Os três projetos vencedores do Prêmio Cidade Caminhável deste ano merecem destaque por saírem das centralidades do imaginário popular de áreas caminháveis e desenvolverem soluções para contextos mais desafiadores, menos caminháveis e mais vulnerabilizados no ambiente urbano. Além disso, abraçaram perspectivas de gênero e infância, tornando-se verdadeiros modelos de desenvolvimento urbano inclusivo.
O município de Jundiaí, em São Paulo, foi ganhador na categoria de Cidades Médias com o “Plano de Bairro Novo Horizonte e Região”. Além de promover a caminhabilidade em bairros periféricos, o projeto envolveu ativamente as crianças na sua concepção, integrando a natureza e projetos comunitários.
No texto anterior, apresentamos o projeto “Rua da Gente”, de Benevides, vencedor na categoria de Cidades Pequenas. A iniciativa transformou estradas que cortam a cidade em pontos de encontro e expandiu programas de ressignificação das ruas para todas as regiões (se você ainda não leu, clique aqui para conferir).
O “Plano de Bairro Novo Horizonte e Região” já é inovador desde a sua criação, por propor um planejamento com escala de bairro, o que ainda é bastante incipiente no Brasil. Normalmente, o planejamento se concentra a nível municipal, tornando-se menos participativo e realista.
Além disso, o território escolhido é distante do centro e trata-se de uma região periférica. A área, que compreende os bairros Novo Horizonte, Fazenda Grande, Tulipas, Bom Jardim, Parque Industrial e Distrito Industrial, começou como uma ocupação no local onde passava a antiga linha férrea Sorocabana. Hoje, abriga 37 mil pessoas (10% do total de Jundiaí), sendo 12% crianças de 0 a 15 anos e 17% idosos, a maioria com renda de até 2 salários mínimos (Plano de Bairro Novo Horizonte e Região, 2021).
A participação coletiva e central na construção desse plano considerou principalmente a perspectiva das crianças. Esse enfoque já faz parte da tradição de Jundiaí, que é membro da Rede Mundial de Cidades das Crianças, idealizada pelo pedagogo e desenhista italiano Francesco Tonucci. Além disso, a cidade conta com o Comitê das Crianças, um órgão que escuta as demandas e sugestões das crianças em relação à cidade.
Um dos pontos interessantes da consulta a esse Comitê foi que se descobriu que apenas 40% das crianças vão a pé para a escola. No entanto, dentre as 60% que não vão caminhando, 1/3 afirmou que iria a pé se as calçadas fossem melhores e se o caminho tivesse sombra. Isso levou o plano a incorporar elementos como arborização, bancos e hortas no trajeto escolar, atendendo às necessidades das crianças e, por conseguinte, promovendo a perspectiva de gênero e criando um ambiente mais seguro, confortável e convidativo para caminhar.
Esses critérios adotados no “Plano de Bairro Novo Horizonte e Região” fazem com que ele seja um exemplo inspirador de como a caminhabilidade pode ser abordada de maneira inclusiva e transformadora. O projeto não apenas melhora a infraestrutura urbana, mas também promove a igualdade de gênero, atende às necessidades da primeira infância e fortalece as comunidades periféricas.
Acreditamos que, para reverter o contexto de injustiça produzida pela urbanização carrocêntrica, é preciso priorizar os territórios e pessoas mais afetadas, ou seja, crianças e mulheres, pessoas negras e periféricas.
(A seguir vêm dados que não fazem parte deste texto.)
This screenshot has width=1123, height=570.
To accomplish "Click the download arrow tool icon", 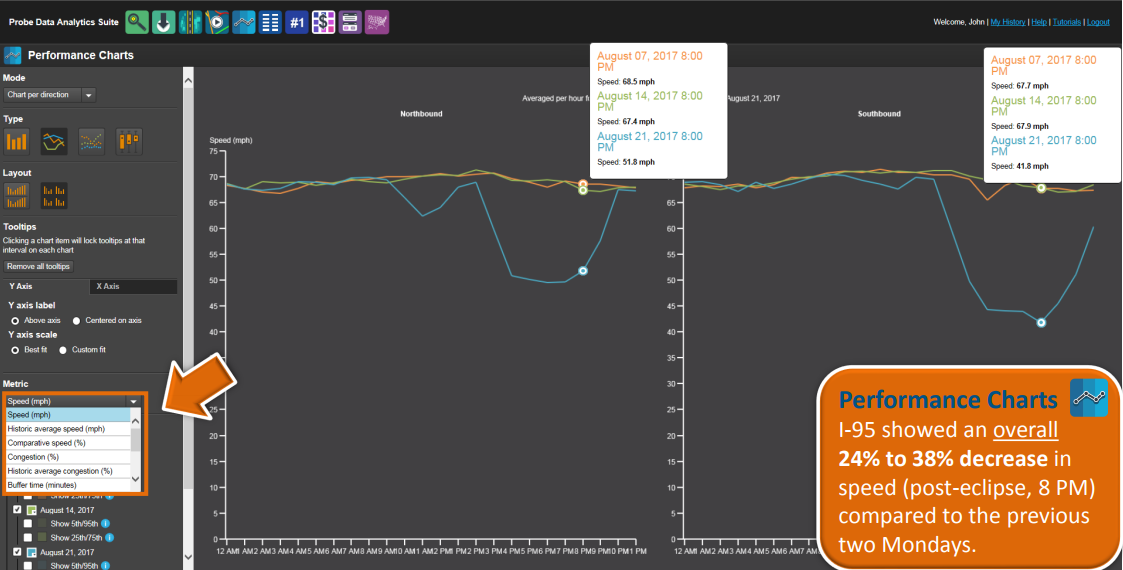I will tap(164, 21).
À medida que essas iniciativas continuam a prosperar, podemos vislumbrar um futuro em que todas as cidades se tornem verdadeiramente caminháveis, acolhendo a diversidade e as necessidades de todos os seus habitantes.
O Prêmio Cidade Caminhável tem como objetivo identificar e reconhecer projetos feitos pelo poder público em cidades brasileiras de todos os tamanhos que tenham melhorado o deslocamento a pé. Mais do que isso, busca traçar um panorama do desenvolvimento da caminhabilidade no Brasil.
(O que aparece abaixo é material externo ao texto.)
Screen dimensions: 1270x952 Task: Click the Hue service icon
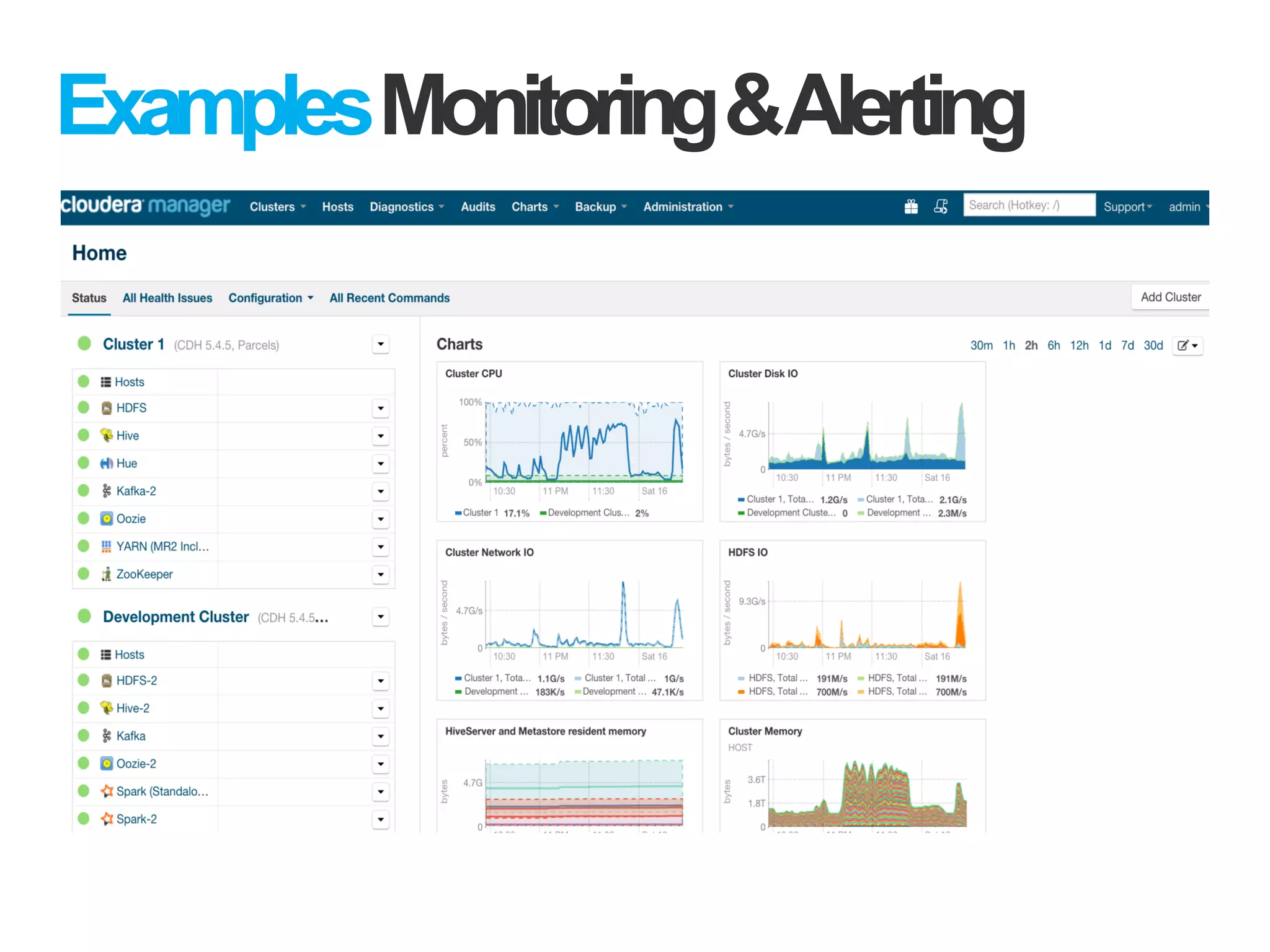(107, 463)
Na primeira edição, realizada em 2021, foram considerados projetos realizados desde 2012, quando entrou em vigor a Política Nacional de Mobilidade Urbana (PNMU — Lei 12.587/12). Já na segunda edição, em 2023, foram analisadas iniciativas feitas em 2021 e 2022. Foram 32 inscrições válidas, provenientes de 17 cidades em sete estados, abrangendo todas as regiões do país.
Prefeitura de Jundiaí. Unidade de Gestão de Planejamento Urbano e Meio Ambiente. Plano de Bairro de Novo Horizonte e Região. Jundiaí, 2021.
IBGE. Censo Brasileiro de 2010. Rio de Janeiro: IBGE, 2012.